All weekend I was a mess. I researched these forums, read actual research papers on dental sedation/statistics of dying under sedation. I was looking for every bit of information about dental IV sedation I could find. You see, I am diagnosed with OCD and anxiety. My OCD brain latched onto the thought of dying under sedation and that was it-- all weekend I was living like it was my last. My main fears were that I am considered obese (BMI 36.8), have moderate sleep apnea, a thick tongue, and a thick neck: all risk factors for dental sedation. I was beside myself. I also have past trauma of my dad having a cardiac arrest under light sedation for an endoscopy (he survived).
Today was the day. I slept poorly and was unable to feel relaxed. I felt like I was walking to the gallows. My wife was so supportive and held my hand on the drive to the office. I broke down in tears thinking about everything. When I got there I was fairly composed. I spoke to the Dental Assistant that would be monitoring my breathing the whole time and told her of my fears. Then the Dr. came in and I told him the same stuff (even the stuff about my dad). He acknowledged my fears and validated them, but then also said that the tooth was chronically infected and compromised and that he wanted me to have a healthy mouth. I floated the idea of letting my current mouth situation heal (was quite sore from all the injections) and trying under local again. He stated that he wanted to get the tooth out today and that the longer it sat in my mouth, the worse it could get. In that moment, something clicked for me. I agreed to the sedation. I asked for my wife to be able to come back to sit with me and they let her. She held my hand again and comforted me.
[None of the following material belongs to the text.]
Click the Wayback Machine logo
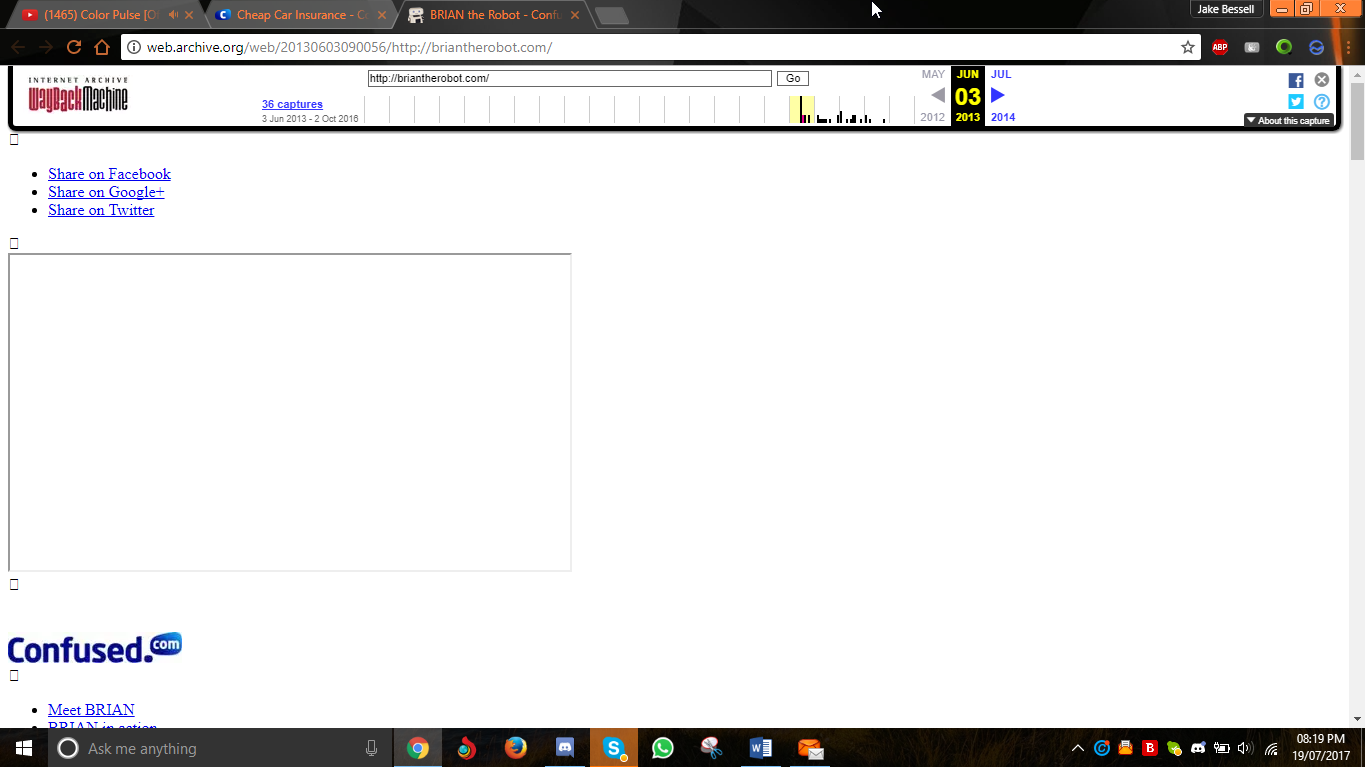This screenshot has height=767, width=1365. (78, 95)
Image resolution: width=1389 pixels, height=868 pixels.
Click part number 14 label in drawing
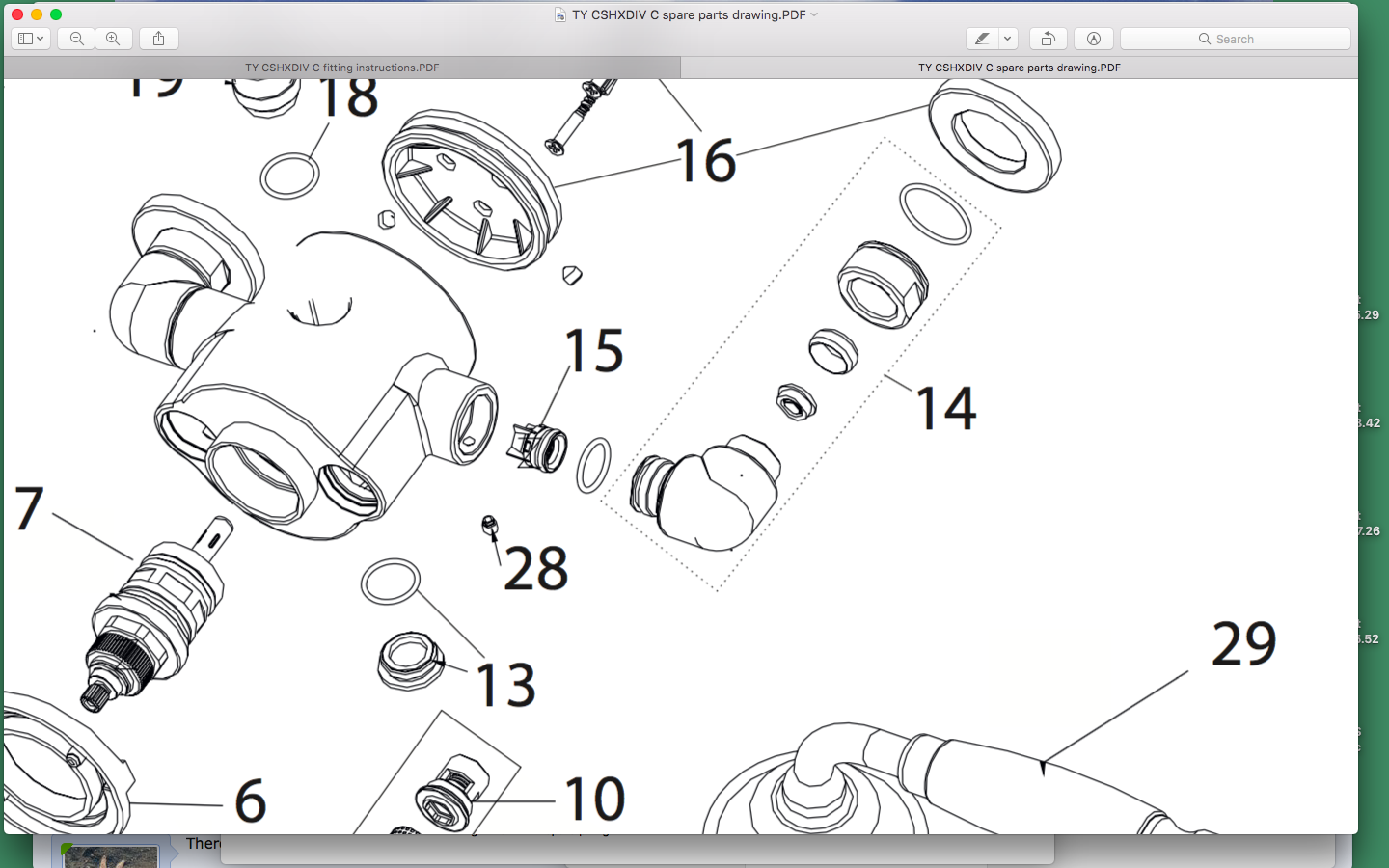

The Dr. started the IV and then injected a little bit of medication in the IV and told me I would start to feel relaxed. I did. The next thing I remember is them telling me I was all set and they brought my wife back into to be with me while I recovered. I was happy and laughing and would drift in and out of consciousness.
Now I am home and while still a little anxious about feeling so tired and about the recovery ahead of me, I am SO GLAD this major hurtle is jumped over. Please, if I could push myself to do sedation, you can too!